§ **Your assignment**:
From the line below that contains "Validation of documents (521, 2454)" to the line that contains "Find out more and apply (105, 778)", repeat every line exactly, both ends included, and nothing else.

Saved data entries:
┌──

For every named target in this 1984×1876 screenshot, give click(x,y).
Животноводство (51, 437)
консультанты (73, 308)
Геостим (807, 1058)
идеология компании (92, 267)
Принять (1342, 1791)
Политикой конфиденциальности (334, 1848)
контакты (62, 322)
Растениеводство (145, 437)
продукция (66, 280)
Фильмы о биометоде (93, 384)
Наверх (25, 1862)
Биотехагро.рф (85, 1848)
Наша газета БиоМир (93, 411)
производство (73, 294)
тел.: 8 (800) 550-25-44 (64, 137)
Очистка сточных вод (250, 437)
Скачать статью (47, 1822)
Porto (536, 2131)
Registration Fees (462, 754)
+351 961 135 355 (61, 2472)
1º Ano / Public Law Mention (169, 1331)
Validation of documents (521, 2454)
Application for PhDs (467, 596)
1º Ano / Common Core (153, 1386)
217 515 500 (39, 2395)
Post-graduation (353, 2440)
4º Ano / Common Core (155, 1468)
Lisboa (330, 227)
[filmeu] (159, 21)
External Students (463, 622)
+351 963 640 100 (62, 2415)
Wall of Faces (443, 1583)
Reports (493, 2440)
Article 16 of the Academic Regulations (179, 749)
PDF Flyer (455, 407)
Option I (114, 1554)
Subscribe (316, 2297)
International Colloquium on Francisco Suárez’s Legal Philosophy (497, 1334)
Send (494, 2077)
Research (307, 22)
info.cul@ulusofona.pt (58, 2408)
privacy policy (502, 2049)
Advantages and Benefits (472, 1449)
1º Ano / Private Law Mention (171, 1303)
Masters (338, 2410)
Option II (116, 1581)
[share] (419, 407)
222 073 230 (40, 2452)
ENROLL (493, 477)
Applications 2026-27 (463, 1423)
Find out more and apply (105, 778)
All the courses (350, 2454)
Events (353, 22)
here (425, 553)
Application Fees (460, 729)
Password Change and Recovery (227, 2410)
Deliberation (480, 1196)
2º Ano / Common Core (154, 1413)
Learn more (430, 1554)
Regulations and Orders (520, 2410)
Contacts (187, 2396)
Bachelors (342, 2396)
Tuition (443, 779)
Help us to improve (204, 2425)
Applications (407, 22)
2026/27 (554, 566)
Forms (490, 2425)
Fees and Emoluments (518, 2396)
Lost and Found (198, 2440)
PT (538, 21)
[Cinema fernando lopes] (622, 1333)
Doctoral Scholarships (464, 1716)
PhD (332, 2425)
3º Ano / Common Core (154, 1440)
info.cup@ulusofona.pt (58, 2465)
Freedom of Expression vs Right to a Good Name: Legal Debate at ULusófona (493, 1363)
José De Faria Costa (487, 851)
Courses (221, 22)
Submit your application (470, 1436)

└──

§ **Solution below**:
Validation of documents (521, 2454)
Application for PhDs (467, 596)
1º Ano / Common Core (153, 1386)
217 515 500 (39, 2395)
Post-graduation (353, 2440)
4º Ano / Common Core (155, 1468)
Lisboa (330, 227)
[filmeu] (159, 21)
External Students (463, 622)
+351 963 640 100 (62, 2415)
Wall of Faces (443, 1583)
Reports (493, 2440)
Article 16 of the Academic Regulations (179, 749)
PDF Flyer (455, 407)
Option I (114, 1554)
Subscribe (316, 2297)
International Colloquium on Francisco Suárez’s Legal Philosophy (497, 1334)
Send (494, 2077)
Research (307, 22)
info.cul@ulusofona.pt (58, 2408)
privacy policy (502, 2049)
Advantages and Benefits (472, 1449)
1º Ano / Private Law Mention (171, 1303)
Masters (338, 2410)
Option II (116, 1581)
[share] (419, 407)
222 073 230 (40, 2452)
ENROLL (493, 477)
Applications 2026-27 (463, 1423)
Find out more and apply (105, 778)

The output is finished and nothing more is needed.